Il contratto collettivo degli enti locali ricollega alle timbrature irregolari la sanzione della sospensione dal servizio e dalla retribuzione da un minimo di undici giorni ad un massimo di sei mesi, al pari di altri comportamenti, quali l'occultamento da parte del responsabile aziendale di fatti relativi alla sottrazione di somme o beni dell'ente, così come la violenza morale o la persecuzione psicologica nei confronti di altro dipendente, oppure atti e comportamenti aggressivi e denigratori reiterati. In presenza di queste condotte, che sono l'esemplificazione di un insieme più ampio di altre azioni disciplinarmente rilevanti prese in esame dal contratto collettivo, la sanzione massima irrogabile al pubblico dipendente che opera nel comparto degli enti locali è quella conservativa.

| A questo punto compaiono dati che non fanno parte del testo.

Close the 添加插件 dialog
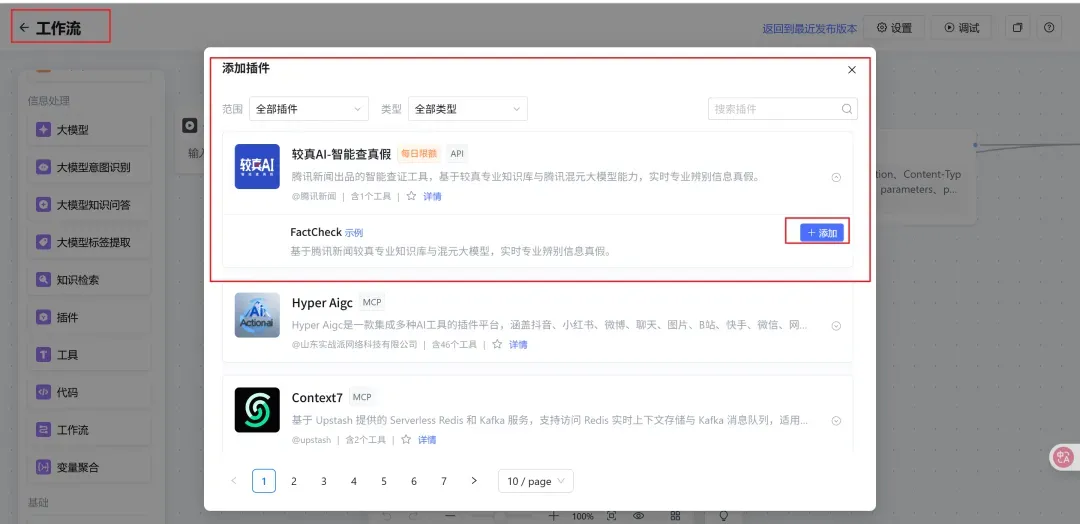 click(x=852, y=70)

Solo in casi ancora più estremi, quali la condanna passata in giudicato per delitti non attinenti al rapporto di lavoro o la grave incapacità, connotata da dolo, nell'adempimento degli obblighi di servizio, il contratto collettivo degli enti locali prevede la possibilità di infliggere la sanzione espulsiva.
Sulla scorta di questa disciplina contrattuale collettiva, la Corte d'appello di Torino aveva ritenuto illegittimo il licenziamento irrogato al dipendente per essere la misura espulsiva sproporzionata rispetto alla gravità del fatto contestato (timbratura irregolare). La Corte di cassazione ha condiviso questa valutazione e confermato che, in presenza di un licenziamento per giusta causa, le ipotesi di illecito disciplinare tipizzate dai contratti collettivi non possono essere disattese, ma hanno carattere vincolante per le parti del rapporto di lavoro.

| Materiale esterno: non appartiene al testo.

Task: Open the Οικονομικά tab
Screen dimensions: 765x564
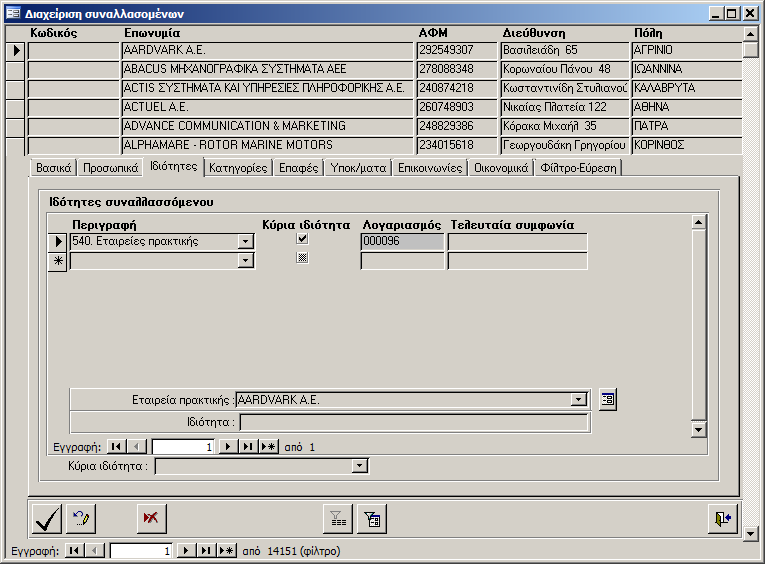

Le valutazioni compiute, a tale proposito, dalle parti sociali nella individuazione delle condotte passibili di licenziamento, piuttosto che di sospensione disciplinare o di altra sanzione conservativa, secondo la lettura offerta dalla Cassazione, rispondono in linea di principio a canoni di normalità e non possono, per tale ragione, essere disattese dal datore di lavoro.